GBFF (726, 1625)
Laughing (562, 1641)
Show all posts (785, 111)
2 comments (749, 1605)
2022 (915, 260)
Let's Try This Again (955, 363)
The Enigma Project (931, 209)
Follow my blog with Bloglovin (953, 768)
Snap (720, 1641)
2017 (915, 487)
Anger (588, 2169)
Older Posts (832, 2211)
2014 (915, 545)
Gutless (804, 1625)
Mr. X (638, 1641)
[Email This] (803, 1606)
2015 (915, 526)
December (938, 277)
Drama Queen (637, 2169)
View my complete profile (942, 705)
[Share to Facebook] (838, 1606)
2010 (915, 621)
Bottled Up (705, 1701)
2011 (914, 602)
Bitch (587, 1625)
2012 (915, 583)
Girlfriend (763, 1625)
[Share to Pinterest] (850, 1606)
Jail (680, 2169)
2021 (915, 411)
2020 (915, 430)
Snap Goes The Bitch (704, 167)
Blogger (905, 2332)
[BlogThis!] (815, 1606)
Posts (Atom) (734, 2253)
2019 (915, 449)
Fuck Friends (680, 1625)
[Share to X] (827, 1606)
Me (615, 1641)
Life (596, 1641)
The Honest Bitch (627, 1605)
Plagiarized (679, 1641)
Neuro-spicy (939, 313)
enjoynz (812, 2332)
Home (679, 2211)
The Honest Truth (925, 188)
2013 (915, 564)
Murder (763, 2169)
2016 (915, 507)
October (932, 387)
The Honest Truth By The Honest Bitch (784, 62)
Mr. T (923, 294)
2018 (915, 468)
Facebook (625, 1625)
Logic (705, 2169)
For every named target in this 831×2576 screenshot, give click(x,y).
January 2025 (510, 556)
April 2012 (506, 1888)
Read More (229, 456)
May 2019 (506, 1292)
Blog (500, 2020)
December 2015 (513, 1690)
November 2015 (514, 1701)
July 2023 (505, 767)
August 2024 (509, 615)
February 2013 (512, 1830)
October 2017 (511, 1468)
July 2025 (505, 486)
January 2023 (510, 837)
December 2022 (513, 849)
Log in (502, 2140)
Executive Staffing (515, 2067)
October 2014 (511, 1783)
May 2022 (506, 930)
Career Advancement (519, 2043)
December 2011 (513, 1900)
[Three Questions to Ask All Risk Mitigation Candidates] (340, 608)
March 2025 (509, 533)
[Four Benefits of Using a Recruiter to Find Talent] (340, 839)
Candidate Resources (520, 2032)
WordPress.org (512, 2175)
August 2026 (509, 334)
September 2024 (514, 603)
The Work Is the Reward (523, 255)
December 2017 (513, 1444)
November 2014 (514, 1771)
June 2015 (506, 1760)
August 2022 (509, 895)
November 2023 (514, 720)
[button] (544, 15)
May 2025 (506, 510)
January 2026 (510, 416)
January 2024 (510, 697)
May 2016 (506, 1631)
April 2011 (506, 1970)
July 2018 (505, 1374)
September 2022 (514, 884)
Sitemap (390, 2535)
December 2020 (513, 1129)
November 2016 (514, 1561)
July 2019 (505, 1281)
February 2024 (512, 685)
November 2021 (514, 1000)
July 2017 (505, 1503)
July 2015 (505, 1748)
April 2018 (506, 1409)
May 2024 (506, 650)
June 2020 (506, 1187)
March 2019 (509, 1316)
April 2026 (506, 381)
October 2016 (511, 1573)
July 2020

◇ ◇ ◇ ◇ ◇ ◇ ◇

- [Required action]
Please copy the lines above from the line with "January 2026 (510, 416)" up to and including the line with "July 2017 (505, 1503)", exactly as written and with nothing else.

- [Result for this task]
January 2026 (510, 416)
January 2024 (510, 697)
May 2016 (506, 1631)
April 2011 (506, 1970)
July 2018 (505, 1374)
September 2022 (514, 884)
Sitemap (390, 2535)
December 2020 (513, 1129)
November 2016 (514, 1561)
July 2019 (505, 1281)
February 2024 (512, 685)
November 2021 (514, 1000)
July 2017 (505, 1503)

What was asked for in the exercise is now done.